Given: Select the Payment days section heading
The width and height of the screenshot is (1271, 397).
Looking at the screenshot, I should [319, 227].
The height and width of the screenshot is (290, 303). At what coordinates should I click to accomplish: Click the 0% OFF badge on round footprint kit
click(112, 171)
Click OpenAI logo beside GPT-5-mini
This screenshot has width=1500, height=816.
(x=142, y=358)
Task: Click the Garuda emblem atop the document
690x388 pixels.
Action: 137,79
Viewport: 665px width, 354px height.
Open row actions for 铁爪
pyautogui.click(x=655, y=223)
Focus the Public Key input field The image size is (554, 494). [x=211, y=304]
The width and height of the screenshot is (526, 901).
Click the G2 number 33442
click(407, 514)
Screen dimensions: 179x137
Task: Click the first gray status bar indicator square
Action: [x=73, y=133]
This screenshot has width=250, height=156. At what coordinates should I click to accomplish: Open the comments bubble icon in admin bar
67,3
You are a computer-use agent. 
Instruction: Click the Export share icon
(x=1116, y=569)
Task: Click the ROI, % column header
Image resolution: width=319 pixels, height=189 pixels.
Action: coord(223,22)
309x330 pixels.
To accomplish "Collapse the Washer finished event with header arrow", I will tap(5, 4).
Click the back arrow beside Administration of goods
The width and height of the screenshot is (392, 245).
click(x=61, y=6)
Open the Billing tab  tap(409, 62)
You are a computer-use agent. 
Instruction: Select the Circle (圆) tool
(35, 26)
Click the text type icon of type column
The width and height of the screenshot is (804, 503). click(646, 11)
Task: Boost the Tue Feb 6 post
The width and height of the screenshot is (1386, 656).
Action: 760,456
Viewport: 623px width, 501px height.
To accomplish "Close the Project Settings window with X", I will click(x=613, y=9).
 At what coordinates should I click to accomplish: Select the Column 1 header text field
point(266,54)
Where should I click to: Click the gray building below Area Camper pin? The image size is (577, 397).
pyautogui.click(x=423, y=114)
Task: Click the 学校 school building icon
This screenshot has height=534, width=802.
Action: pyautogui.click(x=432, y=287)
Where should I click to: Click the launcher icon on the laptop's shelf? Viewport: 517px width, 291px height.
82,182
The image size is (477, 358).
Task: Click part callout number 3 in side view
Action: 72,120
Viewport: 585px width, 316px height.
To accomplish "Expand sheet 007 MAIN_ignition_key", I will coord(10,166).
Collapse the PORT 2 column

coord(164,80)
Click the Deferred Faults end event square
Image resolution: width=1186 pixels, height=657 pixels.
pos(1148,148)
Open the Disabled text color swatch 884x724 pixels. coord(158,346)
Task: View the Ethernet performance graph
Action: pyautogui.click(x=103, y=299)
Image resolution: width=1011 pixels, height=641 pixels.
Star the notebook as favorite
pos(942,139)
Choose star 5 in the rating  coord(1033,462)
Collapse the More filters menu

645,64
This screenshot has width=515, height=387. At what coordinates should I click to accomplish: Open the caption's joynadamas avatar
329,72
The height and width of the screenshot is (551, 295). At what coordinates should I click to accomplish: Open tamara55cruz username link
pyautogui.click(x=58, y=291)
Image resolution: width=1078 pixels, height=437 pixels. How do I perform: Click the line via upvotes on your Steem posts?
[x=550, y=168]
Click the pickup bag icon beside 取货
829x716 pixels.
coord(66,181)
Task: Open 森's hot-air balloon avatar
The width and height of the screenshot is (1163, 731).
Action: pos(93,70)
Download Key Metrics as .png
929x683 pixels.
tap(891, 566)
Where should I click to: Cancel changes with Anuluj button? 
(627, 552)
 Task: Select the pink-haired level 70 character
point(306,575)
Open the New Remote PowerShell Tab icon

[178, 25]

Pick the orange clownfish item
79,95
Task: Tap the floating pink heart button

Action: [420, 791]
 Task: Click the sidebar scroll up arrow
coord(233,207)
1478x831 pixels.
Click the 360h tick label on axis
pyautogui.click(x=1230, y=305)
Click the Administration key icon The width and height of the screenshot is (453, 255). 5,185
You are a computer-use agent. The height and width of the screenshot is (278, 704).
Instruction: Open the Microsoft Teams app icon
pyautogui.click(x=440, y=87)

WHAT THE EXERCISE ASKS: Start at the first line of the entries and stop at the line with "Task: Boost the Tue Feb 6 post". Retype each of those lines exactly, both ends included.

SOLUTION FOR THIS EXERCISE:
Given: Select the Payment days section heading
The width and height of the screenshot is (1271, 397).
Looking at the screenshot, I should [319, 227].
The height and width of the screenshot is (290, 303). At what coordinates should I click to accomplish: Click the 0% OFF badge on round footprint kit
click(112, 171)
Click OpenAI logo beside GPT-5-mini
This screenshot has width=1500, height=816.
(x=142, y=358)
Task: Click the Garuda emblem atop the document
690x388 pixels.
Action: 137,79
Viewport: 665px width, 354px height.
Open row actions for 铁爪
pyautogui.click(x=655, y=223)
Focus the Public Key input field The image size is (554, 494). [x=211, y=304]
The width and height of the screenshot is (526, 901).
Click the G2 number 33442
click(407, 514)
Screen dimensions: 179x137
Task: Click the first gray status bar indicator square
Action: [x=73, y=133]
This screenshot has width=250, height=156. At what coordinates should I click to accomplish: Open the comments bubble icon in admin bar
67,3
You are a computer-use agent. 
Instruction: Click the Export share icon
(x=1116, y=569)
Task: Click the ROI, % column header
Image resolution: width=319 pixels, height=189 pixels.
Action: coord(223,22)
309x330 pixels.
To accomplish "Collapse the Washer finished event with header arrow", I will tap(5, 4).
Click the back arrow beside Administration of goods
The width and height of the screenshot is (392, 245).
click(x=61, y=6)
Open the Billing tab  tap(409, 62)
You are a computer-use agent. 
Instruction: Select the Circle (圆) tool
(35, 26)
Click the text type icon of type column
The width and height of the screenshot is (804, 503). click(646, 11)
Task: Boost the Tue Feb 6 post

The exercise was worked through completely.